María Claudia González Díaz, una cabaiguanense de cuna, integra una de las compañías más prestigiosas del mundo: el Ballet Nacional de Cuba
Sube el telón y una doncella corre agitada hasta el medio del escenario. Su rostro delata desesperación, locura, desasosiego… Súbitamente, cae. La maldición provocada por el engaño y la traición de su amado le impiden moverse. Giselle ha muerto y el público ovaciona sin pausa.
Lentamente, la bailarina toma la postura erguida y agradece el reconocimiento. Tan joven como la protagonista de la trágica historia, María Claudia González Díaz ha estremecido con movimientos precisos al auditorio. Baja el telón.
“De niña bailaba hasta con la música del noticiero. Mis padres, al darse cuenta de que eso era lo que me encantaba, tomaron la iniciativa y me matricularon en un taller vocacional con la profesora Rosa Elena Álvarez, en La Habana, donde me preparé para ingresar en la Escuela Nacional de Ballet”, relata con la misma pasión con la que regresa siempre a su cuna cabaiguanense.
Transcurrieron, entonces, ocho años.

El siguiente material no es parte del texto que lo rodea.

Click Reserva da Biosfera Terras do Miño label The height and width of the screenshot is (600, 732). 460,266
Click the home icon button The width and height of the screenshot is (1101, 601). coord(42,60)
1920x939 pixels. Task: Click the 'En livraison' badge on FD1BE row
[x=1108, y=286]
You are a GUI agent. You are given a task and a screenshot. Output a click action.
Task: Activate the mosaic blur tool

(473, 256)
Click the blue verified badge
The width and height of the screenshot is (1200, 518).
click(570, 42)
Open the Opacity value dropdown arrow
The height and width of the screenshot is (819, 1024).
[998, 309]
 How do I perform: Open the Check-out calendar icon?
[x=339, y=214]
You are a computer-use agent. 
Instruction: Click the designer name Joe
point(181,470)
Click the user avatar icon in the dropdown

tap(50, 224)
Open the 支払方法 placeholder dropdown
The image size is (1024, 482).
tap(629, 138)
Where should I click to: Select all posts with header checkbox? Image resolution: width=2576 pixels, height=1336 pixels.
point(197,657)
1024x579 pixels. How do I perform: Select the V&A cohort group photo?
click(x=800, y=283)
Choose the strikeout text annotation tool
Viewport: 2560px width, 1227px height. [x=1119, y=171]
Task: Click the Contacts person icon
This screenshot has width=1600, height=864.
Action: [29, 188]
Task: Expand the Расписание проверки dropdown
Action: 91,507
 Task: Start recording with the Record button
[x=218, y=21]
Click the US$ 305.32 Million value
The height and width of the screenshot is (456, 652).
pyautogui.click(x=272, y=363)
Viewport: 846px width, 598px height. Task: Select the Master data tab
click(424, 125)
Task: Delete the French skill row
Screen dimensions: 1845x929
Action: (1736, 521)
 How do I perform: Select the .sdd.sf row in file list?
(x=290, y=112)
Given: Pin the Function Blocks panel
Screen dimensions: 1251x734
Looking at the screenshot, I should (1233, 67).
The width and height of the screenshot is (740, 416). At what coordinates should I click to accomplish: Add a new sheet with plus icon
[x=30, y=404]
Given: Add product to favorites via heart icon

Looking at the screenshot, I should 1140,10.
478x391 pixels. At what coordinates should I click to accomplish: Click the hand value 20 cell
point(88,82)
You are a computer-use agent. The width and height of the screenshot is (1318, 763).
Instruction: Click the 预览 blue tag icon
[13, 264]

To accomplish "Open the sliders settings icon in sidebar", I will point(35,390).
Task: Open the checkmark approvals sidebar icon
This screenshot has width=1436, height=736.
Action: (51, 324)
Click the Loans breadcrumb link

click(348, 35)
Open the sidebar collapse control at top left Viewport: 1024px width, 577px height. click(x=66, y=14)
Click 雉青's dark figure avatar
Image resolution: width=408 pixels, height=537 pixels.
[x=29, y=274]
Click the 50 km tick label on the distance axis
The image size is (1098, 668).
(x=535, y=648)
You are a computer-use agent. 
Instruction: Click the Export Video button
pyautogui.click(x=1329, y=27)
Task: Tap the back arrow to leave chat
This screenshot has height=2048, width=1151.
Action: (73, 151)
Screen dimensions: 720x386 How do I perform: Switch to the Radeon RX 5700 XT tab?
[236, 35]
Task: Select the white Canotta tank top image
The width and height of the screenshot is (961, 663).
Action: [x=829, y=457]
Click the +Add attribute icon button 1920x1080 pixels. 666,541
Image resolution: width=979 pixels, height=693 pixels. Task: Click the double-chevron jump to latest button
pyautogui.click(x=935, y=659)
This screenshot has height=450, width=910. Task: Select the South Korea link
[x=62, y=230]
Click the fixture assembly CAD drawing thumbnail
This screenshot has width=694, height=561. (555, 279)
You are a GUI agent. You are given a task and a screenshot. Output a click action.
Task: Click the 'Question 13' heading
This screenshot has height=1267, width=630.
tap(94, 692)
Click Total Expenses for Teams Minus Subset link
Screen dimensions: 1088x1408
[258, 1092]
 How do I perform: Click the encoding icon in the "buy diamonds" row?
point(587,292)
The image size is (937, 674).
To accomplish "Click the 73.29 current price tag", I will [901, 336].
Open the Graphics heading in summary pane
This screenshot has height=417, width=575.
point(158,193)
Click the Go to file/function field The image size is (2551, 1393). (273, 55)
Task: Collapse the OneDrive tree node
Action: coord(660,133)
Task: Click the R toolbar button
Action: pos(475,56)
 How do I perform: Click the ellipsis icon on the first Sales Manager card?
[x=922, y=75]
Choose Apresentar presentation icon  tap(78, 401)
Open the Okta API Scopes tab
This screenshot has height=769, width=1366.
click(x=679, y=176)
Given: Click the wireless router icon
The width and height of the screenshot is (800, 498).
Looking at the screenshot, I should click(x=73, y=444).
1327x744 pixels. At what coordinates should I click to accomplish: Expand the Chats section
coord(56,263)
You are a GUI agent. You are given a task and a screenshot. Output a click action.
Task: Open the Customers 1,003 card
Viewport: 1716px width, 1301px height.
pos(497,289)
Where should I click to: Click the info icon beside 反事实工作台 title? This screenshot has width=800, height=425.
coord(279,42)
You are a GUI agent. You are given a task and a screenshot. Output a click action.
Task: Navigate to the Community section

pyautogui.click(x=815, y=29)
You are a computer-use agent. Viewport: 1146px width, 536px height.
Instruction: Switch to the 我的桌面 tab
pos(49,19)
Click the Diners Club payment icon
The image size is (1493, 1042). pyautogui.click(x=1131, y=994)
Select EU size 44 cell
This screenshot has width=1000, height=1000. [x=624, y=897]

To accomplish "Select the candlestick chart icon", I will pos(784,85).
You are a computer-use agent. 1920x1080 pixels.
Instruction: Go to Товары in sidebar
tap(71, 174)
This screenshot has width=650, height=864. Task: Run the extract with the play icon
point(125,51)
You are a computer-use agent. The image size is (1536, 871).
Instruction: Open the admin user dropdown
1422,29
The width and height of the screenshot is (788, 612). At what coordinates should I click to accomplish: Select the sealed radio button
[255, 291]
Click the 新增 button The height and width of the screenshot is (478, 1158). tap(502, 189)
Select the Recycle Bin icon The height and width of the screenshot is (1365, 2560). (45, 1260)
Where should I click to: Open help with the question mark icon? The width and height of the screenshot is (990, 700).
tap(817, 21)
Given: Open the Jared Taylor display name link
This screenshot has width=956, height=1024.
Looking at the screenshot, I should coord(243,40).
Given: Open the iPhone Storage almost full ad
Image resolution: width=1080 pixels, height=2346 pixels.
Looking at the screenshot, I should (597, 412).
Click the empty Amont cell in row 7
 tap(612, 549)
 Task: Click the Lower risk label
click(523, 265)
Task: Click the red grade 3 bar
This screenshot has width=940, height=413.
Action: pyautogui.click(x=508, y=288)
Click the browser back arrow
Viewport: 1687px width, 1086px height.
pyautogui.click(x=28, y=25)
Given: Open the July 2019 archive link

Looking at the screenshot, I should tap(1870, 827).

Perfeccionó esa pasión, a fuerza de sacrificio, tesón y perseverancia. Hoy lo agradece. Cumplió con uno de sus sueños: forma parte del Ballet Nacional de Cuba.
“Hay que tener mucha conciencia porque no dispones de tiempo como el resto de las niñas de tu edad para jugar y ver la televisión. En cuanto a la dieta, no ha sido tan traumática, pues no subo de peso con facilidad. Por eso, cuando me quiero dar un gusto lo hago.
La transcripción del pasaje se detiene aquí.